Attributed to Mr. Lokanath Panda, COO, BLS E-Services Ltd.

The Business Correspondent (BC) network has become a backbone for Financial Inclusion (FI) in the country since it was introduced nearly two decades ago. The BC model was designed to bridge the gap between formal banking services and underserved populations, particularly in rural areas. Challenges such as physical distance and linguistic barriers have historically restricted access to organised finance for many communities. The BC network addresses these gaps by offering ease of service at the doorstep, bringing financial services directly to rural populations.
Despite its critical role, the BC model is under strain due to several challenges. Commission rates have remained stagnant despite inflation and rising operational costs, impacting the commercial viability of BC agents. At the same time, with other sectors like e-commerce opening up, there is increasing churn in the channel.
The BC model provides essential banking services at customers’ doorsteps and helps banks significantly reduce branch operating costs while servicing large sections of the population. Banks need to further incentivise BCs and provide them with more earning opportunities to ensure their long-term participation in the Financial Inclusion ecosystem.
We expect that the Honourable Finance Minister, Smt. Nirmala Sitharaman, in the upcoming Union Budget, will address issues related to the BC channel, including diversification of their income streams through a wider bouquet of services. Another key focus area should be addressing the liquidity challenges faced by BCs.
The National Strategy for Financial Inclusion 2025–30, a vision document by the RBI, also recommends expanding the Payment Infrastructure Fund, with its usage extended to support Business Correspondents (BCs) and Customer Service Points (CSPs). BCs and CSPs bear recurring costs to upgrade outlet infrastructure (such as GPS devices, L1 biometrics, CCTV, and counterfeit currency note detectors) to comply with evolving RBI, UIDAI, and bank guidelines.
Targeted incentives for BCs conducting financial literacy camps, social security scheme enrolment drives, and Re-KYC camps may also be introduced. BCs and CSPs invest significant time and resources in customer mobilisation and promotional activities for these government, RBI, and bank priority initiatives.
There is also a need to enable BCs as Digital Loan Partners by authorising them to digitally source, service, and recover small-ticket loans. Banks’ high operational costs often hinder the availability of small credit. Leveraging BCs’ local presence offers a more accessible and cost-effective solution for managing the entire lifecycle of microloans.

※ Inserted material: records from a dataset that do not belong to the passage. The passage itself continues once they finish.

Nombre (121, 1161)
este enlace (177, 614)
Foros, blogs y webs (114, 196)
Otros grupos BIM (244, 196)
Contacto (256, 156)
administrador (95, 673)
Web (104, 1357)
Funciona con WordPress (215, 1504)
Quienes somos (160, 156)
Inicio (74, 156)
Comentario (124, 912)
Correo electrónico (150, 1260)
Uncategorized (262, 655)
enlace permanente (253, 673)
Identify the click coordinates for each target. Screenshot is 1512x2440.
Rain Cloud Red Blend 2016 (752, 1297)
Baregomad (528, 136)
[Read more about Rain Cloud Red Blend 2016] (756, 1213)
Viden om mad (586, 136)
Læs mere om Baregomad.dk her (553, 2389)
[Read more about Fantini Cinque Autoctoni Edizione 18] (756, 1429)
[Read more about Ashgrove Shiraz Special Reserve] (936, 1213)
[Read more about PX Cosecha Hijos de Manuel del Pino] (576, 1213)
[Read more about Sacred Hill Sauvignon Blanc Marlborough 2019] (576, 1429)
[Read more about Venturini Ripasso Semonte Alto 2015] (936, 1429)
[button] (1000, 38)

Bank CSR funds can be utilised for skilling by directing Corporate Social Responsibility resources toward training and certifying BCs and CSPs. BCs undertake considerable effort and expense in training and upskilling their CSP networks. Additionally, support is needed for essential CSP welfare measures, including cash-in-transit insurance, health cover, and life insurance.
We anticipate that this Union Budget will pave the way for the long-term sustainability of BC services by addressing systemic challenges and creating an equitable operational model. Enhanced training and capacity building will be crucial, especially in value-added services such as selling financial products like insurance and mutual funds to diversify income streams. Soft skills training, particularly in customer-centric approaches, is equally important.